Tepper told CNBC yesterday that he was shorting the NASDAQ and has projected the bottom down around 12,000. That figure represents an 18-month trading low for the index.
Tepper clearly understands the central bank problem for the markets, even raising questions about their credibility moving forward. With Tepper covering a sizable short position, he appears to be seeing certain things that I am.
Let me show you what elements I think are critical that might stop the bleeding very soon.
The U.S. Dollar
The dollar is surging. This itself is a positive component for fighting inflation. By default, a rising dollar can purchase commodities and other assets for less than exchange-rate prices just a month ago. It’s not perfect, but that stronger dollar does help us with imports. If the 10-year bond settles in that 3.2% or less range for a sustainable period, investors may feel more confident about piling back into recently oversold tech stocks.
Many good tech firms with strong cash flows have moved into very attractive price ranges. If the U.S. dollar remains firm, the Fed might not have to take as much action on interest rates to tame inflation. Remember, the Fed has to pull inflation back down to the 2% range. That wasn’t expected to happen until 2025 (according to Jerome Powell himself). But if the timeline accelerates, and the bank doesn’t need to move to 3.0% this year and only moves to 2% on the benchmark in 2022, that will relieve a lot of pressure on this market.
Finally, I project that the Fed doesn’t follow through on its balance sheet tightening as planned. Nevertheless, the damage is done, and history suggests that the balance sheet tightening won’t be as aggressive as they’ve projected. Even if they reduce the balance sheet at a slightly slower pace, investors will cheer.
Remember, there will be volatility from any draining of liquidity. Still, the markets have already shown their panic NOW before the process starts, possibly pricing in that risk well ahead of time.
Insider Buying Movement Signals Bottom
I’ve been relieved to see some insider buying at the S&P 500 level. Executives at General Electric, Uber Technologies, and General Motors are buying stocks. I want to see more of this trend.

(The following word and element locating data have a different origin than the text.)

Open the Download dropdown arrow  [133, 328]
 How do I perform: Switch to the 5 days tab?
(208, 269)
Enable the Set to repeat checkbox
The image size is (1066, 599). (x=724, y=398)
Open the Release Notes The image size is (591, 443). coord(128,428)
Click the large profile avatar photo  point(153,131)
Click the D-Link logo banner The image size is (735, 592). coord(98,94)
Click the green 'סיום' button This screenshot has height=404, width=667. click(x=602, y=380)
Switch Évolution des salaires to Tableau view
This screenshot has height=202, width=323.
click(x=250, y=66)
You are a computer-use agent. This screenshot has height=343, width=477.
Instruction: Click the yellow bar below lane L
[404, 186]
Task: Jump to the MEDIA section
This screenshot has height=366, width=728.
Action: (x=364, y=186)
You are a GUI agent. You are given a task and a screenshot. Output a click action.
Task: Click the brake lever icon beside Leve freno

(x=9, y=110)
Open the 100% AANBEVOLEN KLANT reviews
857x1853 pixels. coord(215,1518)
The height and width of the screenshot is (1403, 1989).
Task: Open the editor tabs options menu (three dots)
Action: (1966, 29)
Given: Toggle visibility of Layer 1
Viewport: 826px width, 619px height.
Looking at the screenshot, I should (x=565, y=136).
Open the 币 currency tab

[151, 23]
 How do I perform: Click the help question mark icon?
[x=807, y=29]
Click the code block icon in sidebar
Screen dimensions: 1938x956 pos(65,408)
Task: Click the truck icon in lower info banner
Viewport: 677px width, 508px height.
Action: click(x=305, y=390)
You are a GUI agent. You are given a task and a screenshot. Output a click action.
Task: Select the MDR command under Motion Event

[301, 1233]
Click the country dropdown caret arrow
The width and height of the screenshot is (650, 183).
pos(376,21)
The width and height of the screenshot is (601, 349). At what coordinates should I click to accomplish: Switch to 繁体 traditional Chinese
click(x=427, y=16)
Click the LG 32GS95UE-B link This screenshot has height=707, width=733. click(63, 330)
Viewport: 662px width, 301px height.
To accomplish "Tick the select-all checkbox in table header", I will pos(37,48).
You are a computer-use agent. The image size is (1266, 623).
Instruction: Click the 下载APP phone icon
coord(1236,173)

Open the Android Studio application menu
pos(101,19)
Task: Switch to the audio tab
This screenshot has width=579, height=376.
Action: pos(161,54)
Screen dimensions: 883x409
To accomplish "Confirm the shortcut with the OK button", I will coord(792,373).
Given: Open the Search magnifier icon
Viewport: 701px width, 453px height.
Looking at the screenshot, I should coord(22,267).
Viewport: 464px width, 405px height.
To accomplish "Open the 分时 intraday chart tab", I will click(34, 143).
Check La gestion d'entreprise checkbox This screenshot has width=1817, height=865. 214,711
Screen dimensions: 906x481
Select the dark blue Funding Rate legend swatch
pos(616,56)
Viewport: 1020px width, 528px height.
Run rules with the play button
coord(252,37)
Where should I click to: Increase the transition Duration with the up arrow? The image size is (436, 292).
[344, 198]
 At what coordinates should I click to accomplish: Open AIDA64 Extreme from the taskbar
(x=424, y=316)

Remember, there is no bigger signal that the bottom is in than when the insider buying-to-selling ratio on a dollar basis surges (on a five-day moving average). The insiders have repeatedly called the bottom during the worst market turmoil in 2008.
Finally, let’s mention that we are at Peak Fear right now. We are witnessing intraday periods of trading that produce 2%, 4%, and even 6% swings positive to negative and back during the day. This was common during the COVID-19 calamity.
Hedge funds continue to use any short-term rally to dump the expensive crap that they were stuck holding to start the year. The sentiment is incredibly bearish about the economy, the market, the war, the housing market, and on and on. At some point, things become so bearish that you have to become bullish, right?
Goldman Sachs’ “Sentiment Indicator” emerged last week. The indicator tells us on a scale of -1.0 to 1.0, one where investors are from bearish to bullish. Anything that expands outside that range is considered extreme, and we start to move into statistical variances that become quite fascinating. Typically, extreme bullishness or bearishness coincides with short-term market tops and bottoms.
The sentiment indicator came in at -2.7.
And it’s not just Goldman. There are countless indicators out there that show incredible amounts of selling at retail and institutional levels that suggest the worst has to be approaching… because it starts to become unsustainable.
Unless… of course… We are truly in a bear market. I’ll leave you with that thought… because it changes the calculus of everything. And with it, it draws us into a much different action plan.
Cash remains your best friend right now. I am not buying anything until I see two to three solid days of institutional buying or massive insider buying that rivals the purchasing that we saw in 2018, 2020, or early 2022.